Overview
Node parsers split documents into smaller chunks (nodes) for processing. They handle text segmentation, maintain relationships between chunks, and preserve metadata.
NodeParser
Abstract base class for all node parsers.
import { NodeParser } from "@llamaindex/core/node-parser" ;
Properties
Whether to include document metadata in parsed nodes
Whether to include previous/next relationships between consecutive chunks
Methods
Parse documents into nodes getNodesFromDocuments ( documents : TextNode []): TextNode [] | Promise < TextNode [] >
Parsed text nodes with relationships and metadata
TextSplitter
Abstract base class for text splitting strategies.
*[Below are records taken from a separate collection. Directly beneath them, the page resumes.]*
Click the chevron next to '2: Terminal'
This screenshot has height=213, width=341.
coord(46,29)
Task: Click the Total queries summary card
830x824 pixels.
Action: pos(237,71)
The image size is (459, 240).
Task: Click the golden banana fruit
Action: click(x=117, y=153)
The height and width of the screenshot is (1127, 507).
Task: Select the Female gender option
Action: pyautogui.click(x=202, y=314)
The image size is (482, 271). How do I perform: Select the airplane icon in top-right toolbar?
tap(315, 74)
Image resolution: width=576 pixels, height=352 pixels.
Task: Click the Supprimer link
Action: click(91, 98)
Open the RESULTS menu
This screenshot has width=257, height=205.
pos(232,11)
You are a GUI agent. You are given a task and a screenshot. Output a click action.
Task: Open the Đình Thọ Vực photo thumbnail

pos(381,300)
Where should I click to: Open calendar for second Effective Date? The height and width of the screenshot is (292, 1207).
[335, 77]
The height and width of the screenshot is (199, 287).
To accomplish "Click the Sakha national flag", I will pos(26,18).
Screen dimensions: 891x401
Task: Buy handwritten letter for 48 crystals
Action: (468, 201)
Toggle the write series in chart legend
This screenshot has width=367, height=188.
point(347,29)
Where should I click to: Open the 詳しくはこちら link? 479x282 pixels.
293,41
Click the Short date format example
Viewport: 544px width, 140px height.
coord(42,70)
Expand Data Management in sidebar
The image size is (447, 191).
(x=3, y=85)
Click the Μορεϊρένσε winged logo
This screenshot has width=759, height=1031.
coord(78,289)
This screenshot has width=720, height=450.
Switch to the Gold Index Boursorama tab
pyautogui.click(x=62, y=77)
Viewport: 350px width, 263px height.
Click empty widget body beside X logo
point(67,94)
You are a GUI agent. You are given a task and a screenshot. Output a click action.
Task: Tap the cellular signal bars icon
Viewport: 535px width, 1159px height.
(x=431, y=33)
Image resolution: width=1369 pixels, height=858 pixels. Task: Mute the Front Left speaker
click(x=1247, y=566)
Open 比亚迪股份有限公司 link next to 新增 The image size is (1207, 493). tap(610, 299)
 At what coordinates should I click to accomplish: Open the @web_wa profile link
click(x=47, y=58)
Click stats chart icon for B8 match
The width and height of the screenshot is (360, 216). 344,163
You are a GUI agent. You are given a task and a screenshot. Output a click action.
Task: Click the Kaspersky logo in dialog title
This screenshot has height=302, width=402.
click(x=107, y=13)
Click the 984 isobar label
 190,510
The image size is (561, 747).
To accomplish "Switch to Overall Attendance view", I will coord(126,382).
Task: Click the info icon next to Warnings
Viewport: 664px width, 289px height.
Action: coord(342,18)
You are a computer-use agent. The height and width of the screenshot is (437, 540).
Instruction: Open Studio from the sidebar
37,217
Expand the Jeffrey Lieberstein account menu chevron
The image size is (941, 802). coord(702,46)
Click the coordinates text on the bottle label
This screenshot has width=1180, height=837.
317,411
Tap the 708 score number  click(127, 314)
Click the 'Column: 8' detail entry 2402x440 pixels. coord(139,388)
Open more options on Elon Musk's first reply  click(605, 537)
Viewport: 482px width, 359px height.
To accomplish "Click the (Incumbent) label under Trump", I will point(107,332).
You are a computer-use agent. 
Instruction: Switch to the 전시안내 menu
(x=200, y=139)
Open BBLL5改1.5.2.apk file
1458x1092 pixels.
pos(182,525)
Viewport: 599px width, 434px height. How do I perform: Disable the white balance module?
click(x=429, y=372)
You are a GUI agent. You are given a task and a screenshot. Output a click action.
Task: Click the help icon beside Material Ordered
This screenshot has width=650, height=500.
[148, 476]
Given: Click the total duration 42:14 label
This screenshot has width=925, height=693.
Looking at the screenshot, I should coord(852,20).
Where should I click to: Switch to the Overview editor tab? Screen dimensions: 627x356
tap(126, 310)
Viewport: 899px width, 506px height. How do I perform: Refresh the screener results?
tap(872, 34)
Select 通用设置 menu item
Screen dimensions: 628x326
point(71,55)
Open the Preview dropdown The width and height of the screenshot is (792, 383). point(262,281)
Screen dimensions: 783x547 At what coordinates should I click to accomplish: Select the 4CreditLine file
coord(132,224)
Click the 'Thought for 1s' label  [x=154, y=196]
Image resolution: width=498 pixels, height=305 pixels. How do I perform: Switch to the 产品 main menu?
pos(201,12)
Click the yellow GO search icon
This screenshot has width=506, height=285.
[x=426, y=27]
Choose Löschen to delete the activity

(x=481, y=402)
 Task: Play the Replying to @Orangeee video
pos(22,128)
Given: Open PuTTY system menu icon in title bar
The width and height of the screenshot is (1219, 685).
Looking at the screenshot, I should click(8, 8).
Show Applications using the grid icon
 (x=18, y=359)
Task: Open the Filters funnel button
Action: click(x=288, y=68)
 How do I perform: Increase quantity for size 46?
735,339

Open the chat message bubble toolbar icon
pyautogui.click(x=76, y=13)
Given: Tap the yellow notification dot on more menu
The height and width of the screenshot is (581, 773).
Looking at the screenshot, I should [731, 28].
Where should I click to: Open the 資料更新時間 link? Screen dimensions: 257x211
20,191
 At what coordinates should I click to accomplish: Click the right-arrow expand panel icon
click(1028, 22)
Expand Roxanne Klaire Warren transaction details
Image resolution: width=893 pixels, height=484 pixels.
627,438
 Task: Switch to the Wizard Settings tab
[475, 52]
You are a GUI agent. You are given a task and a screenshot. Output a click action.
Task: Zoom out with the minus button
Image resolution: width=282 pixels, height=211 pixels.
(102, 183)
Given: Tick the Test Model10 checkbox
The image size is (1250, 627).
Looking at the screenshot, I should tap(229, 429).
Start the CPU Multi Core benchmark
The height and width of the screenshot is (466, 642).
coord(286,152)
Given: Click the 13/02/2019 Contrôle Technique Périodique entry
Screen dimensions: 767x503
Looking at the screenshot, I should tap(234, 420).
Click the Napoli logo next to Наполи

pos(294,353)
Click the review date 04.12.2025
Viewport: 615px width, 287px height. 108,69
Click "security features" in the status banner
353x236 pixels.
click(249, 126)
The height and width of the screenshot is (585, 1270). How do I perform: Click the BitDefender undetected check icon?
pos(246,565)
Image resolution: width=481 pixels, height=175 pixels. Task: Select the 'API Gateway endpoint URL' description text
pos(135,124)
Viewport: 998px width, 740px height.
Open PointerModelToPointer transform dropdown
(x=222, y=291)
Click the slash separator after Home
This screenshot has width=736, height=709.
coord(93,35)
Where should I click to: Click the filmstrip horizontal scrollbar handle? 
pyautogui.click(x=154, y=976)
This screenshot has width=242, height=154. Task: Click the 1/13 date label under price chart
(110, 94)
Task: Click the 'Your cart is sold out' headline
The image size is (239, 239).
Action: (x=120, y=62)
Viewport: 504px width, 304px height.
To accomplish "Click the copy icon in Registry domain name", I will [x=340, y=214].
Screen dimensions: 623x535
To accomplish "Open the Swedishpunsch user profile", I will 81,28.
import { TextSplitter } from "@llamaindex/core/node-parser" ;
Methods
Split a single text into chunks abstract splitText ( text : string ): string []
Split multiple texts into chunks splitTexts ( texts : string []): string []
SentenceSplitter
Splits text by sentences with configurable chunk size and overlap.
import { SentenceSplitter } from "@llamaindex/core/node-parser" ;
Constructor Options
Maximum number of characters per chunk
Number of characters to overlap between chunks
Separator to use when splitting
Separator for paragraph boundaries
Secondary separator (e.g., line breaks)
Example
import { SentenceSplitter } from "@llamaindex/core/node-parser" ;
import { Document } from "@llamaindex/core/schema" ;
const parser = new SentenceSplitter ({
chunkSize: 512 ,
chunkOverlap: 50
});
const document = new Document ({
text: "Long document text..."
});
const nodes = parser . getNodesFromDocuments ([ document ]);
console . log ( nodes . length ); // Number of chunks created
MarkdownNodeParser
Splits markdown documents while preserving structure.
import { MarkdownNodeParser } from "@llamaindex/core/node-parser" ;
Constructor Options
Maximum characters per chunk
Example
const parser = new MarkdownNodeParser ({
chunkSize: 1024 ,
chunkOverlap: 100
});
const document = new Document ({
text: "# Heading \n\n Paragraph text..." ,
metadata: { format: "markdown" }
});
const nodes = parser . getNodesFromDocuments ([ document ]);
MetadataAwareTextSplitter
Abstract base for splitters that consider metadata when chunking.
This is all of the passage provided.